Tournage sur la banquise

Septembre 2005

 

Un rétroviseur de motoneige à la main, une jeune fille dessine des tatouages bleus sur son visage. Une autre est à la recherche d'un manteau de fourrure introuvable. Deux hommes brisent des blocs de glace pour faire de l'eau potable. Des phoques et des morses congelés feront le repas des Inuit qui travaillent sur le tournage. Des acteurs en manteau de caribou ou d'ours polaire répètent leurs rôles. A minuit, il règne une lumière bleutée sur la banquise, et le seul éclairage vient d'un qulliq, lampe de pierre à l'huile de phoque, qui brûle dans l'igloo. On est à 300 kilomètres au nord du cercle polaire, sur les bords de l'île de Baffin, au Canada.

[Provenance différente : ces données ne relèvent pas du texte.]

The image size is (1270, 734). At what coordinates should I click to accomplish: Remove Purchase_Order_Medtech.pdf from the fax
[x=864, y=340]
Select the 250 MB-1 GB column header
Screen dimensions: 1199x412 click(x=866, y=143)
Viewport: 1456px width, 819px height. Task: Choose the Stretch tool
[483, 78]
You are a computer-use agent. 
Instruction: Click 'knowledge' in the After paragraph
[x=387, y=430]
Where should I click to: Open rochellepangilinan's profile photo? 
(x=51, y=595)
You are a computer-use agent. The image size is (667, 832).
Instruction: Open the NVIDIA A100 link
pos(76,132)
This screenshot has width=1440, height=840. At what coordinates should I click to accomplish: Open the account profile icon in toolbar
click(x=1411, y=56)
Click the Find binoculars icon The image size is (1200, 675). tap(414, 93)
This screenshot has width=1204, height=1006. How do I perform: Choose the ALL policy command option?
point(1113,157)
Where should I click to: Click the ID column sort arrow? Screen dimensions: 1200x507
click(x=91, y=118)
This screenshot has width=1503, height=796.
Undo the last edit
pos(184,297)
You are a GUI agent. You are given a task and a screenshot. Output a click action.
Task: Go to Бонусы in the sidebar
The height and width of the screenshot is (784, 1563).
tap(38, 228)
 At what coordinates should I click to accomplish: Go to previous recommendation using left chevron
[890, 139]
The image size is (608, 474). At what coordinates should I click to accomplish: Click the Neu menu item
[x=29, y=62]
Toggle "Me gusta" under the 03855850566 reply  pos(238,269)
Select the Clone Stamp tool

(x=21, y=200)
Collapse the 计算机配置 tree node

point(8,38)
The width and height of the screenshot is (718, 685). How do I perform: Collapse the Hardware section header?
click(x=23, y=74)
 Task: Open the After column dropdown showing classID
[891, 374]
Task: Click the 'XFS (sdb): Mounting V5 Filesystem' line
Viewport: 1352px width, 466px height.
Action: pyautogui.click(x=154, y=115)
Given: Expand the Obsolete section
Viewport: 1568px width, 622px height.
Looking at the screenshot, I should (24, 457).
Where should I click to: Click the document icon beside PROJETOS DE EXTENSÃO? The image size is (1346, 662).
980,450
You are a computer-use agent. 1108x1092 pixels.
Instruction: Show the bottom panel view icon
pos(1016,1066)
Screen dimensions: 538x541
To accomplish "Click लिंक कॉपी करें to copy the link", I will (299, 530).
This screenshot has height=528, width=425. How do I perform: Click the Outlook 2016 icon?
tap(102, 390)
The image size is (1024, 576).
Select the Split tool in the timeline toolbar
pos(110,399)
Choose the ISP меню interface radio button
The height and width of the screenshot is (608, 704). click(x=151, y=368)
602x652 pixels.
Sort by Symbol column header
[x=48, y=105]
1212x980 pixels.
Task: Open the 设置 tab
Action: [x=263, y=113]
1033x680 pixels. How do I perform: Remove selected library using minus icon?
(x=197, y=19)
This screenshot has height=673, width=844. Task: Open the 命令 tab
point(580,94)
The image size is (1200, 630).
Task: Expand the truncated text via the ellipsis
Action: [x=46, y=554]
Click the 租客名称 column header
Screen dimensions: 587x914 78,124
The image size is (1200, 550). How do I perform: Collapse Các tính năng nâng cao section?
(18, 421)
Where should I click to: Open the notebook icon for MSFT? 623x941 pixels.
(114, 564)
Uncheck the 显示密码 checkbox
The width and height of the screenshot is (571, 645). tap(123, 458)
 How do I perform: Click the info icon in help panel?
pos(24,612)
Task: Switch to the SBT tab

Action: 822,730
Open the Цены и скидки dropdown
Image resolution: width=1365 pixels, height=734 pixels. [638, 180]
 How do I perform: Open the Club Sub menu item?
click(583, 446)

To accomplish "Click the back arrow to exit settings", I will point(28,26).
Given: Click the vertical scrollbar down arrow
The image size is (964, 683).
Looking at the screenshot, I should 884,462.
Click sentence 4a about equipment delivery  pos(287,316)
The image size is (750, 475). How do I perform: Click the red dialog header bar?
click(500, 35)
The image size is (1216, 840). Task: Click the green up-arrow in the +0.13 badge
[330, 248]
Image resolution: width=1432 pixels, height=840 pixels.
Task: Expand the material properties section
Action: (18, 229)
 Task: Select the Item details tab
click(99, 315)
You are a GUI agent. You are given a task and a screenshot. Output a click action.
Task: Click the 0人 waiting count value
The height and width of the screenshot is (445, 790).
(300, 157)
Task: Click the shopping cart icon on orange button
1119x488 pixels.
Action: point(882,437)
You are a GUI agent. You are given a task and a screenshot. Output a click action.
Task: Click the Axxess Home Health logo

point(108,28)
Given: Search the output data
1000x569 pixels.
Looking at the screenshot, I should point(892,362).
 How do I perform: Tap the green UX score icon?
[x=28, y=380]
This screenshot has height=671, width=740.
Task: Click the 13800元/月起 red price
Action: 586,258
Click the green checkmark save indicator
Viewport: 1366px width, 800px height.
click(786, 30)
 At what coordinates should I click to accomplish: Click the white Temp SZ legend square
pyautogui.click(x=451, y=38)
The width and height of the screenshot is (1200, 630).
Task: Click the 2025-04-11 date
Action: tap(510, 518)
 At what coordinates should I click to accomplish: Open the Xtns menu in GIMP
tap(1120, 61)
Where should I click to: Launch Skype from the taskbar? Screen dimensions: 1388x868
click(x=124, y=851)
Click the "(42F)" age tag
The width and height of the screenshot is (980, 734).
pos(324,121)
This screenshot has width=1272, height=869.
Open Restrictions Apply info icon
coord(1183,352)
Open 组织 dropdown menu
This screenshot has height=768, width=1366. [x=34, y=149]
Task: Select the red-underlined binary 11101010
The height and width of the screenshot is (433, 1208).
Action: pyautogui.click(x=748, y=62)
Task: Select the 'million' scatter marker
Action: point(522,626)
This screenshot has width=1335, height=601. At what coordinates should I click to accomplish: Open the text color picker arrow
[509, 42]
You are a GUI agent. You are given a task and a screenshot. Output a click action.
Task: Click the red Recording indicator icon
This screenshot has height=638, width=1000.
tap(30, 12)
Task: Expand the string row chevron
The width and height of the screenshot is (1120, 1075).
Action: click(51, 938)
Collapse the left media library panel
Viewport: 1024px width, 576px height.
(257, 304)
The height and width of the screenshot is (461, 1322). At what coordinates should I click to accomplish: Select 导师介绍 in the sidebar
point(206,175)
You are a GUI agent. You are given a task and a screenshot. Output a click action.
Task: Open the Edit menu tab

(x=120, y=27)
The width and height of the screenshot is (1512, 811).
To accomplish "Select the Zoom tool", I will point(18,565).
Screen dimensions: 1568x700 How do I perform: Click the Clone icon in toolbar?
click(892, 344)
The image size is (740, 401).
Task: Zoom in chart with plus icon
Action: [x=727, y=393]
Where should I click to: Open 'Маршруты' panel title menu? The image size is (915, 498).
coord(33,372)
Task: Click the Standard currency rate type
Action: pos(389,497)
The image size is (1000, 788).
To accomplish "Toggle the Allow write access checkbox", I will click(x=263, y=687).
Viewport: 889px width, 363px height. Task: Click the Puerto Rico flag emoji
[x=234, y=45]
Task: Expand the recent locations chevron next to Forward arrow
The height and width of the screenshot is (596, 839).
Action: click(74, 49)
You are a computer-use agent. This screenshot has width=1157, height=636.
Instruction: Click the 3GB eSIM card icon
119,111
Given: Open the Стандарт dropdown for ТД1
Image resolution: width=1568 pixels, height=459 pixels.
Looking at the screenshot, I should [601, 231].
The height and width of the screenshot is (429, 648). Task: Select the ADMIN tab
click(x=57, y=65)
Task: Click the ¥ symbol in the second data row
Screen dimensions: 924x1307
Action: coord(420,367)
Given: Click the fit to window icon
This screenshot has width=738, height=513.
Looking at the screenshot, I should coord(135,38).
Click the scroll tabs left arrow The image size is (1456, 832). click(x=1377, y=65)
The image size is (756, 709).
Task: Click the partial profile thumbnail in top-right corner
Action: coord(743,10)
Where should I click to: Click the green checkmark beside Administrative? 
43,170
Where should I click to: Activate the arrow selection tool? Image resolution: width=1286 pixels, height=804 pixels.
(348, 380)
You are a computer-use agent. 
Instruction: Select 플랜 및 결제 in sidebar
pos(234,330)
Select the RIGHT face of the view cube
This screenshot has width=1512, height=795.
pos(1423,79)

Zacharias Kunuk, cinéaste dont les parents ont grandi ici, a choisi de filmer l'histoire d'un des derniers chamanes d'Igloolik dont les descendants vivent encore ici. Il a demandé aux anciens de lui raconter cette époque, quand sont arrivés les premiers chrétiens, et avec eux le monde moderne. Dans les années 1920, l'explorateur danois Knut Rasmussen a vécu là, et a raconté dans son journal le bouleversement qu'ont alors connu les Inuit, avec le développement du commerce et de la nouvelle religion.

Igloolik connait aujourd'hui une autre révolution : ce village de 1 700 habitants accueille pendant quelques semaines 150 personnes venues tourner un film sous la direction d'un des leurs. C'est la deuxième fois, 4 ans après Atanarjuat. A coté des tentes et des motoneiges modernes, tous ont repris les vieilles méthodes de fabrication des vêtements, outils, traîneaux et autres objets. Les anciens, qui avaient conservé la mémoire de ces savoir-faire, ont eux aussi repris du service.